I was too tired to start leafing through them now, too tired to be likely to notice what was significant and what wasn’t. I went to the stairs and listened but I couldn’t hear anything. I finished my drink and took the glass out to the kitchen. Mrs Darcy had wrapped up the crossword. It lay there with every square neatly filled in. I looked at it and thought about the comparison it presented to the shambles of the Wilberforce-Lamberte case. What sort of a case was it? Missing persons? Attempted murder? An actual double murder? Sororicide? Was there such a crime?

I was past coherent thought. I rinsed the glass and put it on the sink. I needed to stay in Mrs Darcy’s good books. Then I collected the photograph albums and let myself out of the house. It loomed up above me, dark on the top storey apart from one light in the master bedroom. I tramped down the path towards the gate. The albums weighed a ton. My back hurt; the whisky was acidic in my empty stomach and the arousal I’d felt back at Roberta’s was a distant, shameful memory. I pushed open the gate and headed for the solid, comforting shape of the Land Cruiser.

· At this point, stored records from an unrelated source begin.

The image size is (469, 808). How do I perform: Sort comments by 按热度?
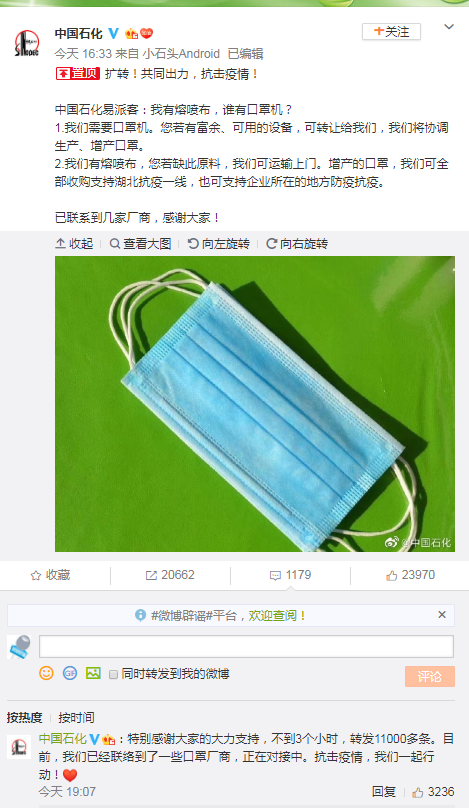point(25,717)
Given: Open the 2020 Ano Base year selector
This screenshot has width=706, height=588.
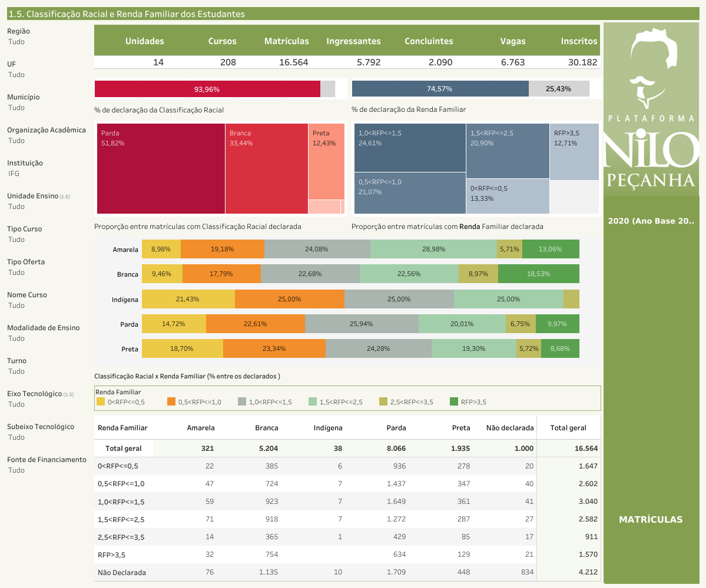Looking at the screenshot, I should pos(651,221).
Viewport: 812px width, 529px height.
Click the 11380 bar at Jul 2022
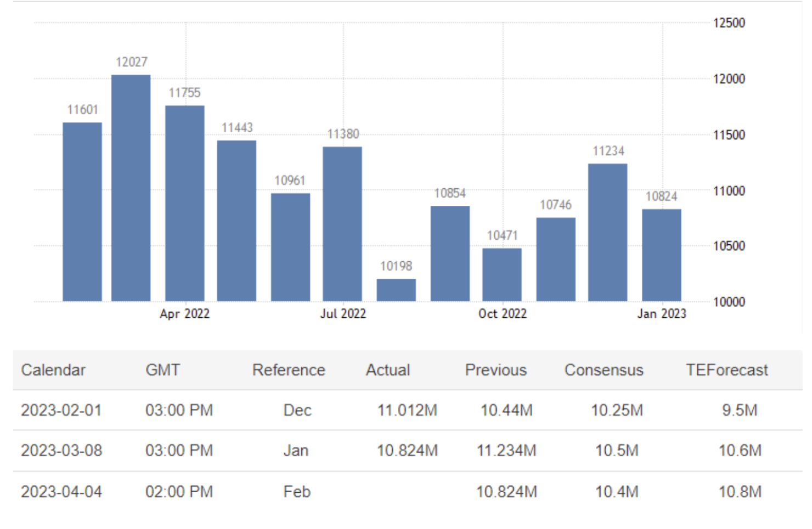(342, 224)
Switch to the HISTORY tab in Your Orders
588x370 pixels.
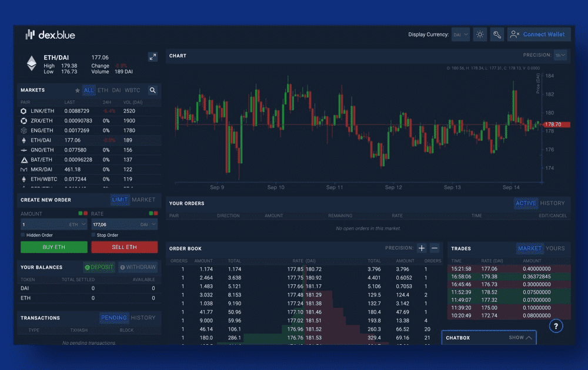pyautogui.click(x=552, y=203)
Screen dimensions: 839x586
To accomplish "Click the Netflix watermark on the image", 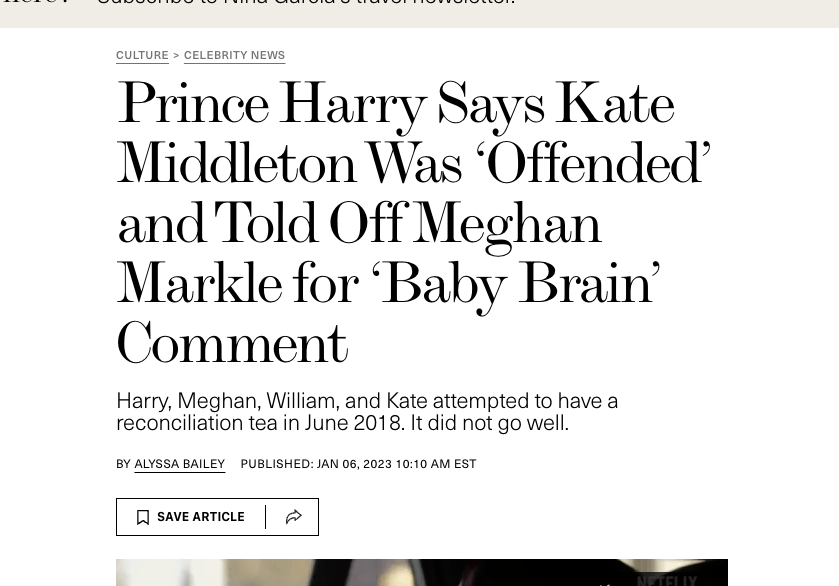I will (667, 579).
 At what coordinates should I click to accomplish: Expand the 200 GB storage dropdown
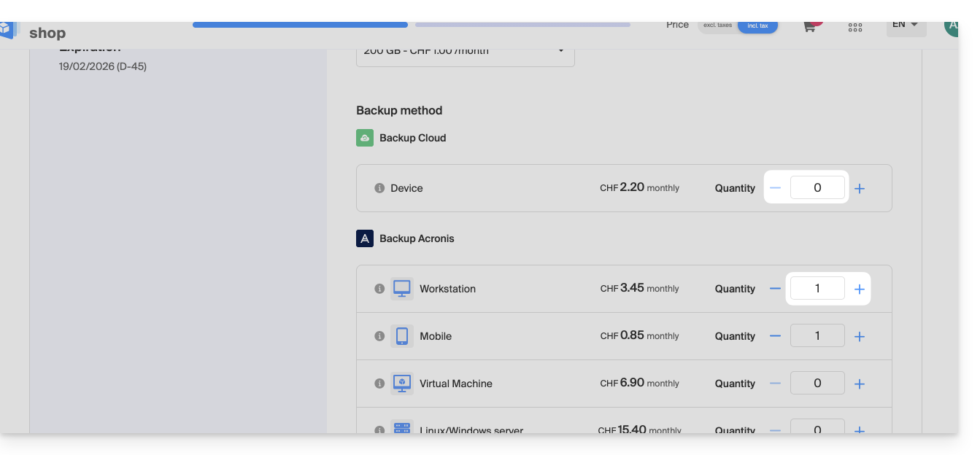(465, 52)
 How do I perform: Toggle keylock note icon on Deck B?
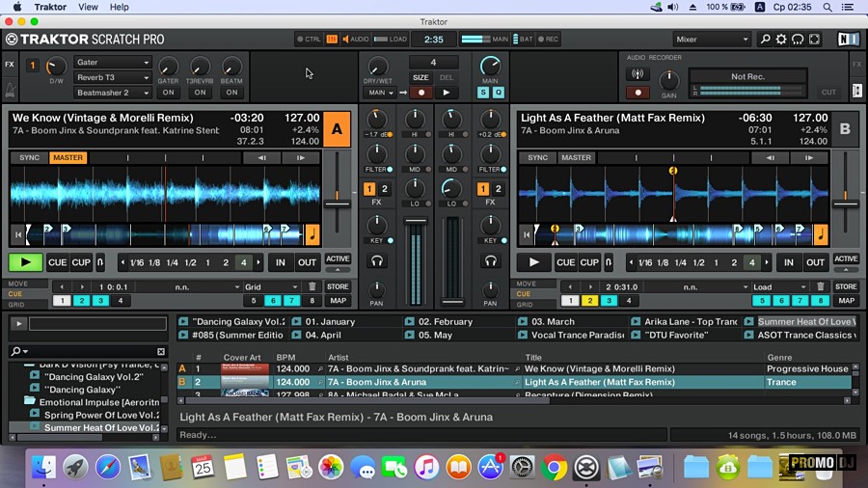point(820,234)
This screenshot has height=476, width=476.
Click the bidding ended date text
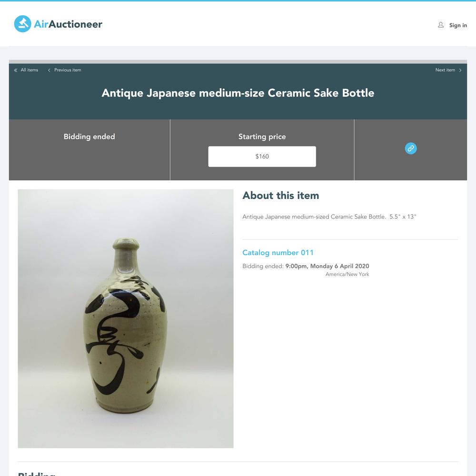pos(327,266)
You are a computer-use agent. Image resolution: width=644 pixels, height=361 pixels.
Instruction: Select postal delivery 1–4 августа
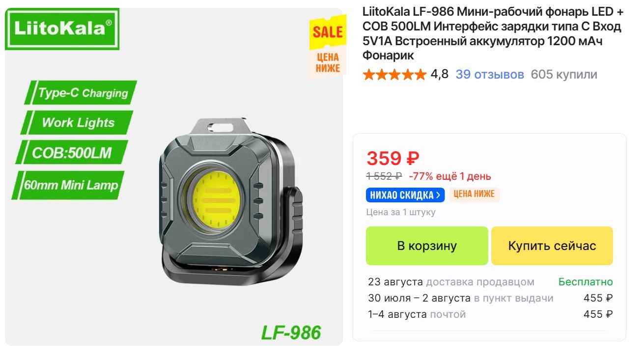tap(490, 314)
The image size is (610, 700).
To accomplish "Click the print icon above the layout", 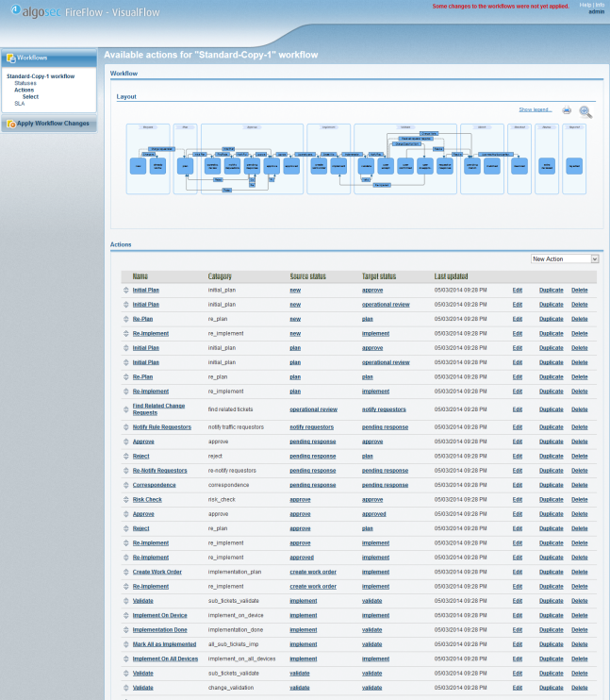I will (567, 110).
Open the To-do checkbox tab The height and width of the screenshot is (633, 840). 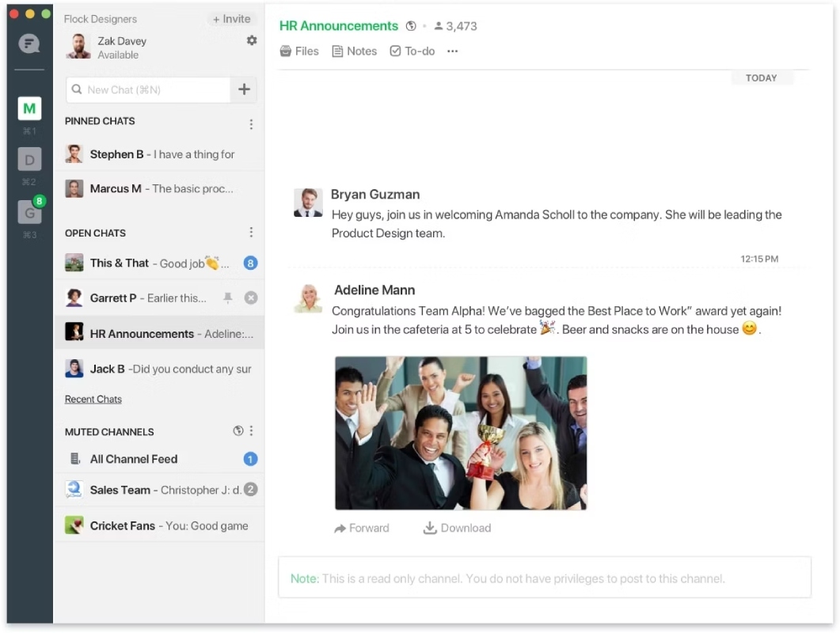coord(412,51)
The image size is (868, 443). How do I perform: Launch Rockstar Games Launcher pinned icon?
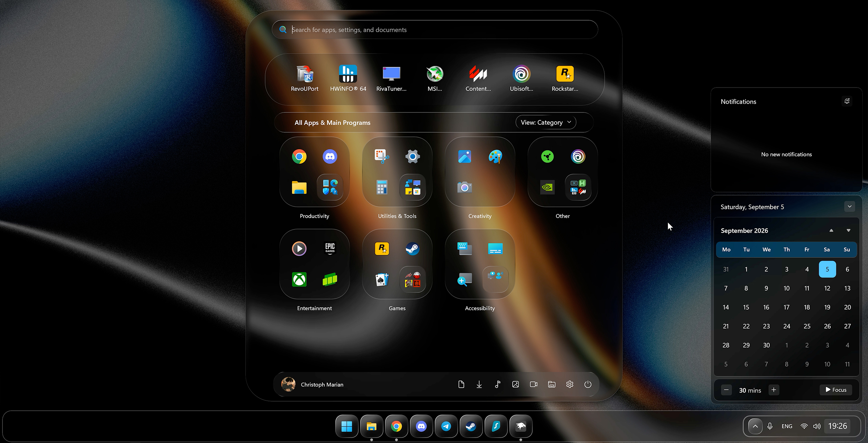pos(565,78)
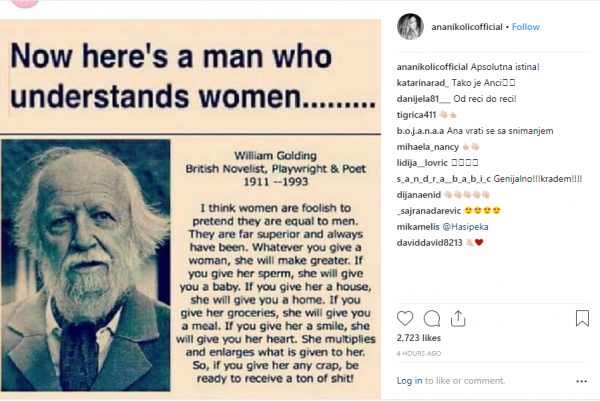View the 2,723 likes list

[x=418, y=341]
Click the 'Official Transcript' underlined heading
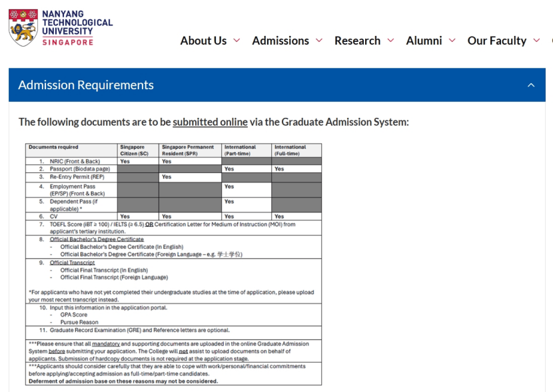The width and height of the screenshot is (553, 392). pyautogui.click(x=72, y=262)
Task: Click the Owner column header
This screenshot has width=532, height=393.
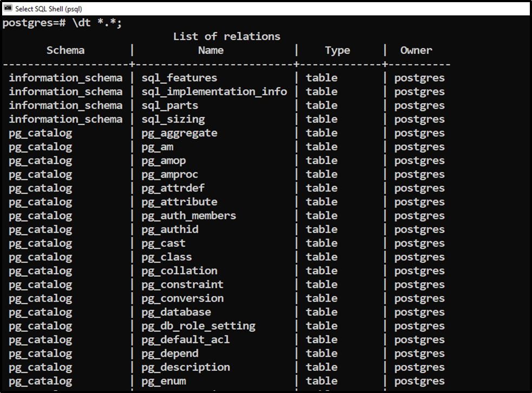Action: pyautogui.click(x=416, y=50)

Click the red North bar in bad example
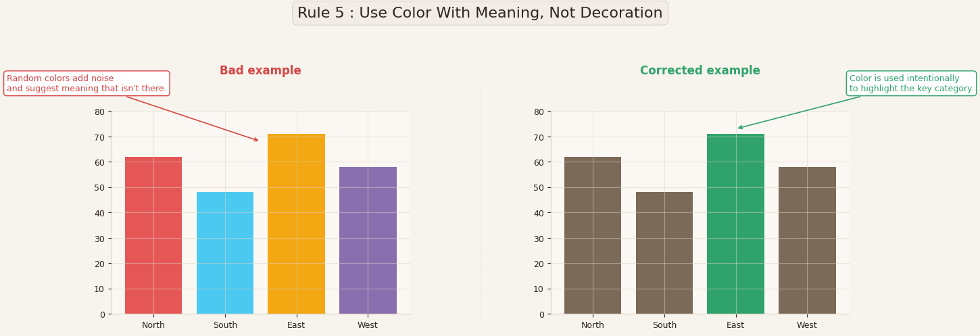[x=153, y=235]
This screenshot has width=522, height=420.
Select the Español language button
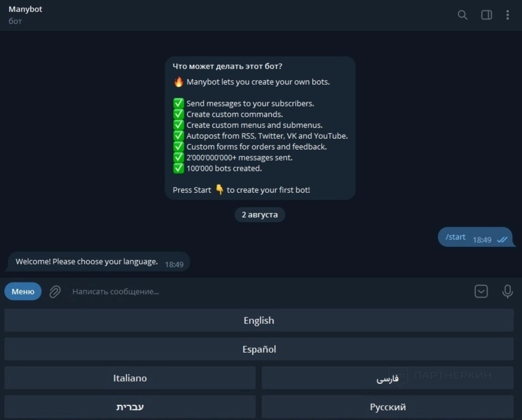pyautogui.click(x=259, y=349)
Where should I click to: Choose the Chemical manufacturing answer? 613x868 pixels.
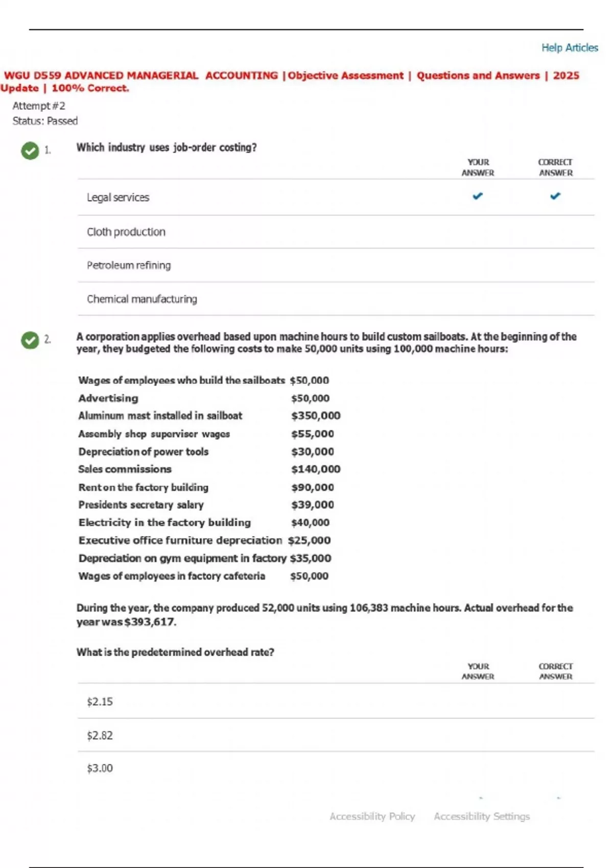pos(142,299)
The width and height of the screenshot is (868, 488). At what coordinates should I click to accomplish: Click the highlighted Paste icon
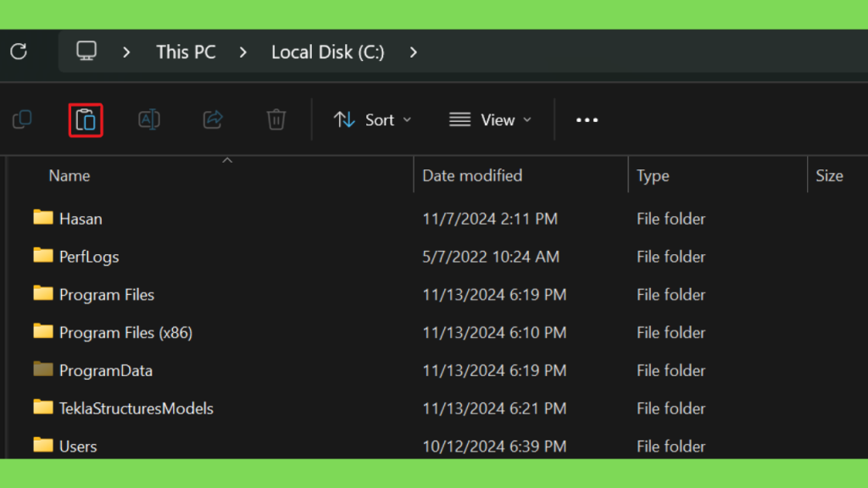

A man stepped from behind the vehicle, a big man, moving close. He said, ‘Hardy?’ and put his hand in his pocket.

I had too much frustration, doubt and worry built up inside me to react other than violently. I dropped the photograph albums and hit him in the ribs with a punch that sent waves of pain through my back and shoulders but still felt good. He bellowed and threw a fast punch at my face, but I stepped inside it and banged him again in the same spot. He was strong; he grunted and tried to kick me. A mistake, always a mistake. He was off balance when I caught him with a solid right jolt to the side of the jaw. His knees wobbled and he sagged towards the Land Cruiser. I moved forward; it was like being back in the Police Boys Club in a three-rounder with the opponent tired and on the ropes. I felt young and strong again and I measured him for a combination.

‘Don’t hit him again. Don’t!’

The woman’s voice was close, almost in my ear. I kept an eye on my man but the moment had passed. He lifted his hands protectively and Verity Lamberte stepped between us.